Além desses aspectos, o índice de leitura cresce em função de escolaridade e de renda. Houve um aumento espantoso de pessoas com nível universitário na população brasileira. Em 2000, de acordo com o Censo do IBGE, tínhamos 10 milhões de pessoas com o ensino superior concluído. Em 2006, eram mais de 15 milhões, um aumento de 50% em seis anos. Ou seja, temos outras mães que poderão funcionar como esse agente multiplicador da leitura. Em relação aos professores, um dado interessante nos foi passado pela secretária municipal do Rio de Janeiro, Cláudia Costin, que fez uma pesquisa junto aos docentes para entender o seu hábito de leitura. A informação a que se chegou é a de que 60% dos professores da rede municipal não têm o hábito de leitura. Como conseguir formar o interesse da leitura no aluno sem que se tenha esse hábito? Em decorrência disso, foi montado um programa de incentivo à leitura, com a constituição de uma biblioteca para o professor por meio da distribuição de alguns títulos. A secretaria montou uma lista de 10 títulos de autores nacionais e estrangeiros e os professores votaram. A secretaria comprou os quatro mais votados e distribuiu no mês de julho.
O Brasil tem uma rede de bibliotecas bastante precária e poucos bibliotecários, sobretudo nas escolas. O que fazer para mudar esse quadro?
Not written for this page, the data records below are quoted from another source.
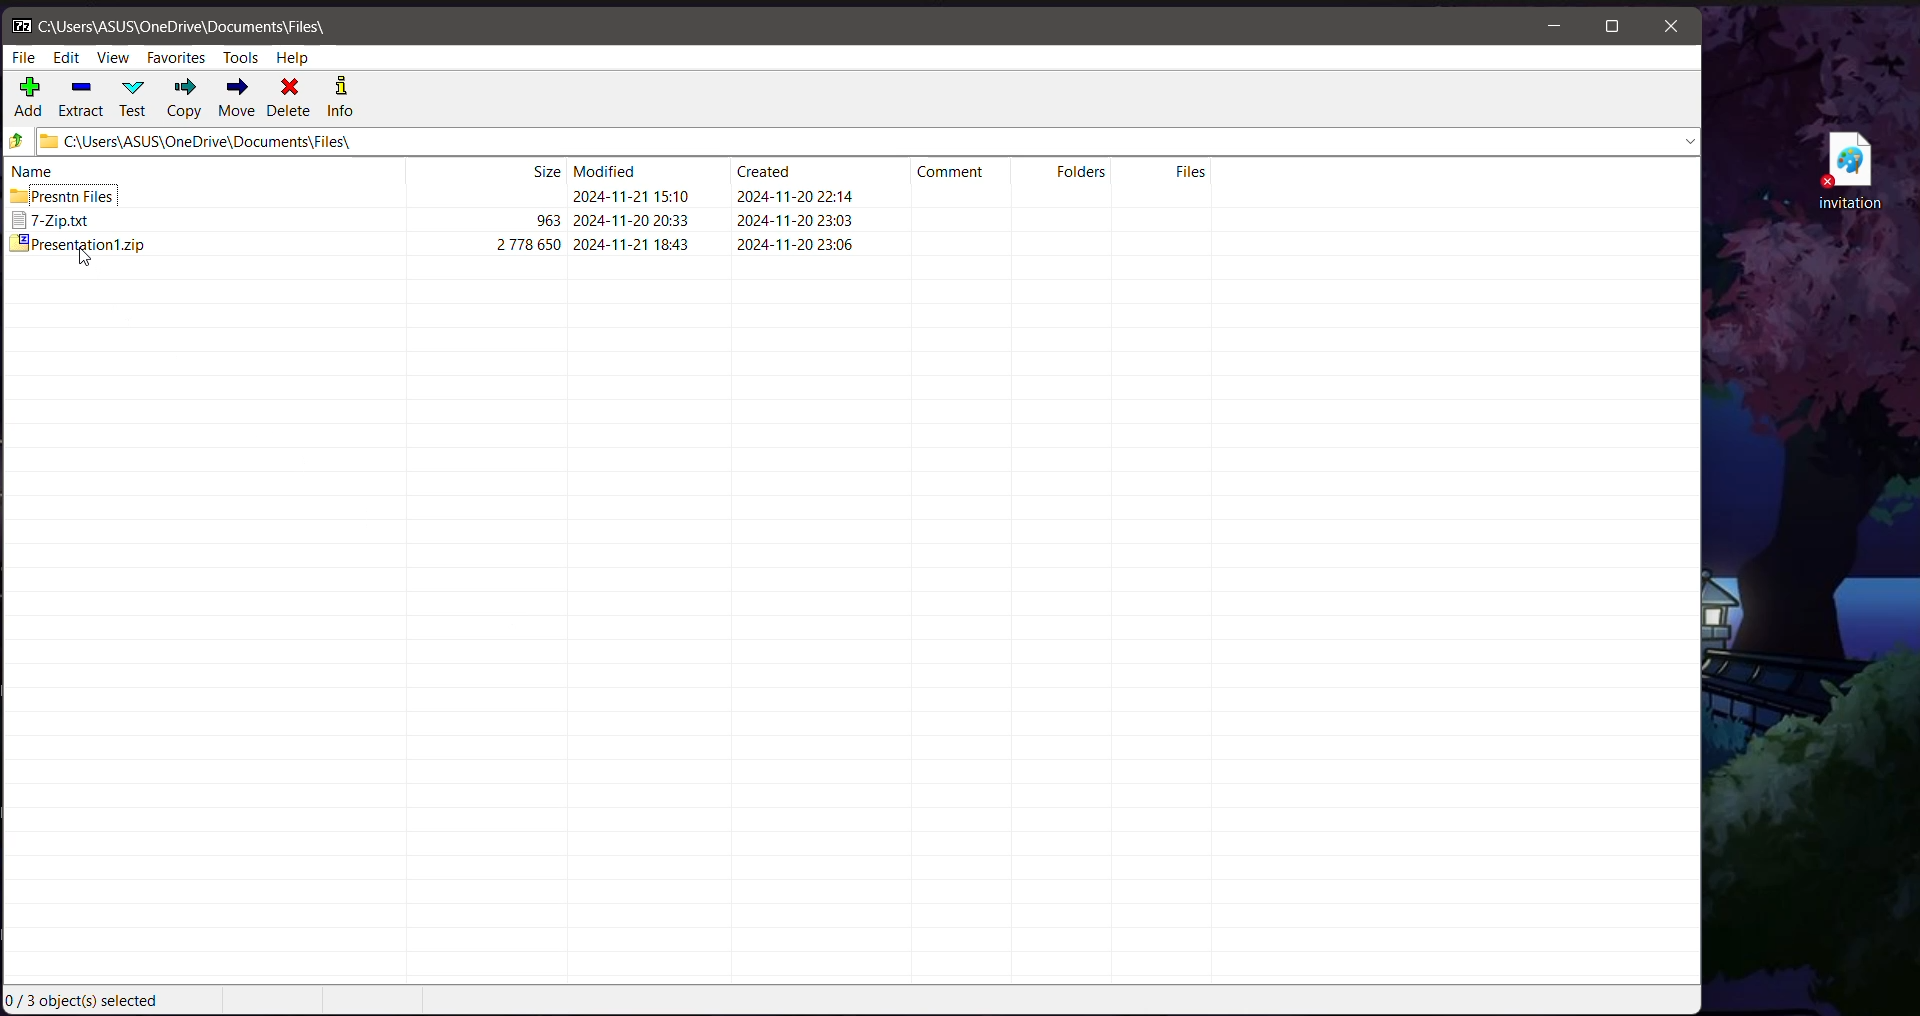  Describe the element at coordinates (235, 98) in the screenshot. I see `Move` at that location.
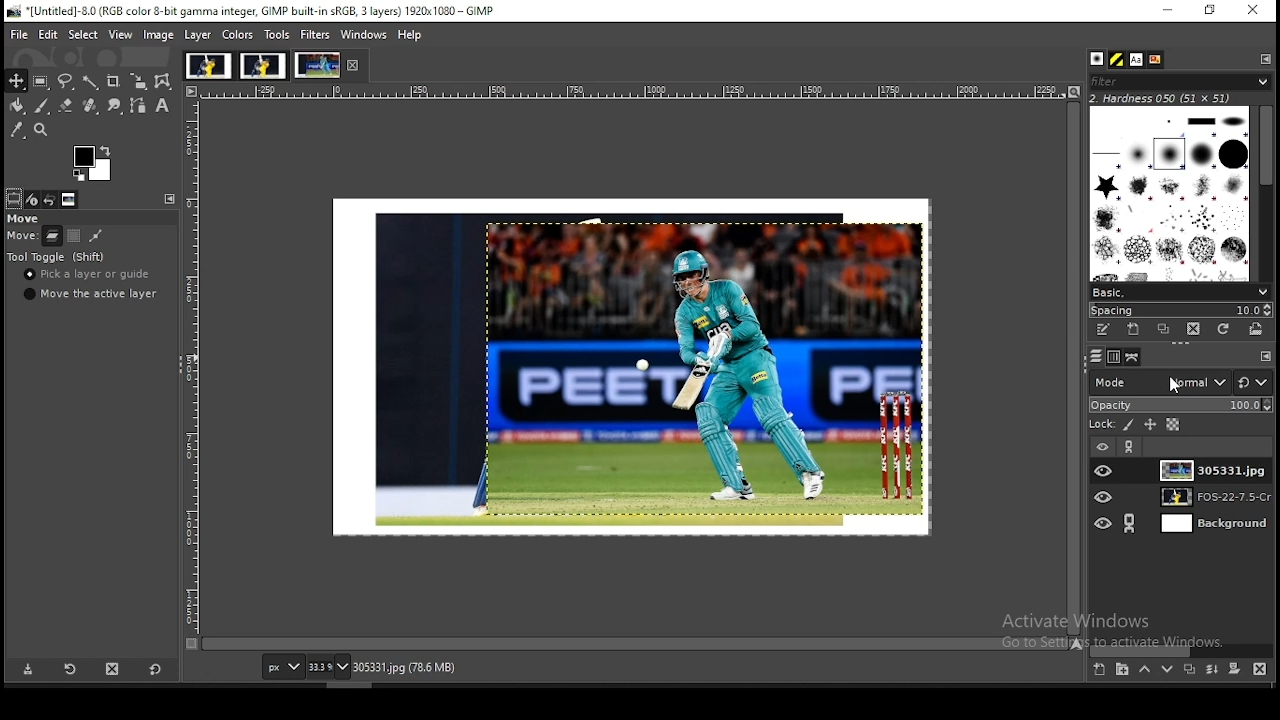 Image resolution: width=1280 pixels, height=720 pixels. I want to click on link, so click(1130, 523).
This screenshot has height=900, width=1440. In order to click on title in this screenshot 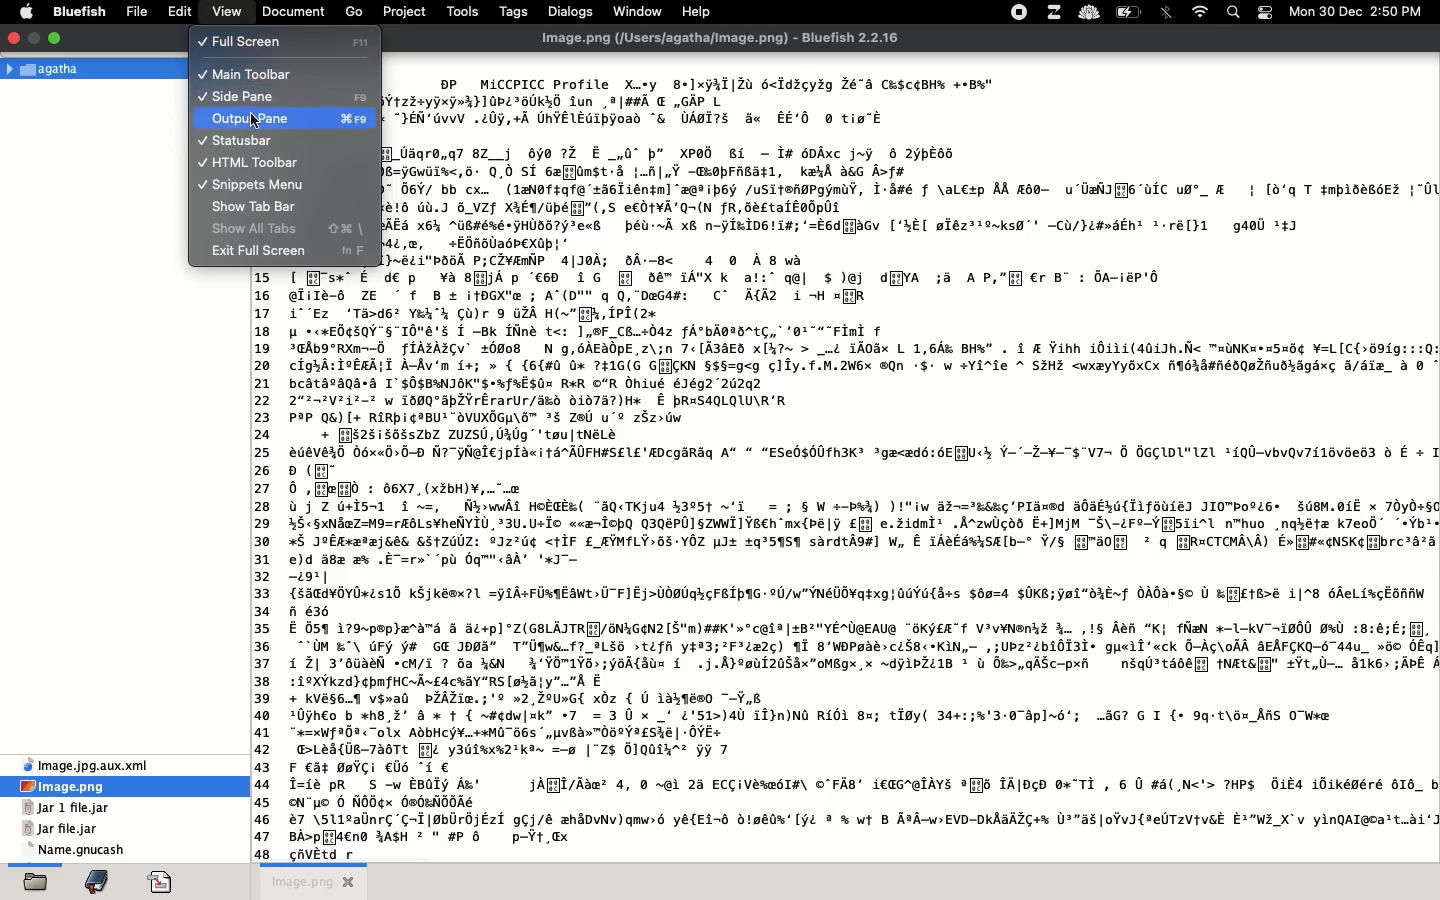, I will do `click(726, 40)`.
O que vemos naqueles filmes americanos, em que a biblioteca é sempre o local bonito e agradável que serve de ponto de encontro para os alunos, não existe no Brasil. Aqui, é a pior sala, a mais escura, ou o lugar em que o aluno vai cumprir um castigo, destino do professor cansado ou desmotivado. É difícil reverter isso. A compra de acervos pelo MEC é um avanço. Mas, apesar de crescer, o Programa Nacional de Bibliotecas Escolares fica à mercê de cada governo, não se sabe se vai continuar. Sobre a questão da montagem e organização de acervo, o projeto Sala de Leitura, que a Record patrocina, traz um manual que ensina uma maneira de organizar que talvez não seja a melhor ou mais perfeita, mas é exequível. Há uma outra linha, que é levar o acervo para dentro da sala de aula, torná-lo disponível para que o aluno possa ter acesso a ele, levar para casa a qualquer momento, sem preocupação de controle.
Isso dá resultado?
Na última reunião do CCL foram relatadas duas experiências interessantes. Numa escola, colocaram uma estante móvel na entrada da escola, no local em que as mães esperavam os filhos, sem nenhum controle. Em muitos casos relatados no PNBE, os livros ficam trancados por medo de que sejam roubados ou estragados, e isso afasta o leitor. Nesse caso, as mães também estão pegando os livros. A segunda experiência foi a de deixar a sala de leitura ou biblioteca da escola aberta, mesmo nos dias e horários em que não há um profissional disponível. Há estados e municípios em que, por carência de recursos humanos, se retira o professor que deveria estar na biblioteca, deslocando-o para a sala de aula, e com isso a biblioteca fica fechada. Na primeira experiência, as pessoas que levaram os livros os trouxeram de volta. Até o pipoqueiro da escola pegou livros. Ou seja, a escola tem um poder irradiador.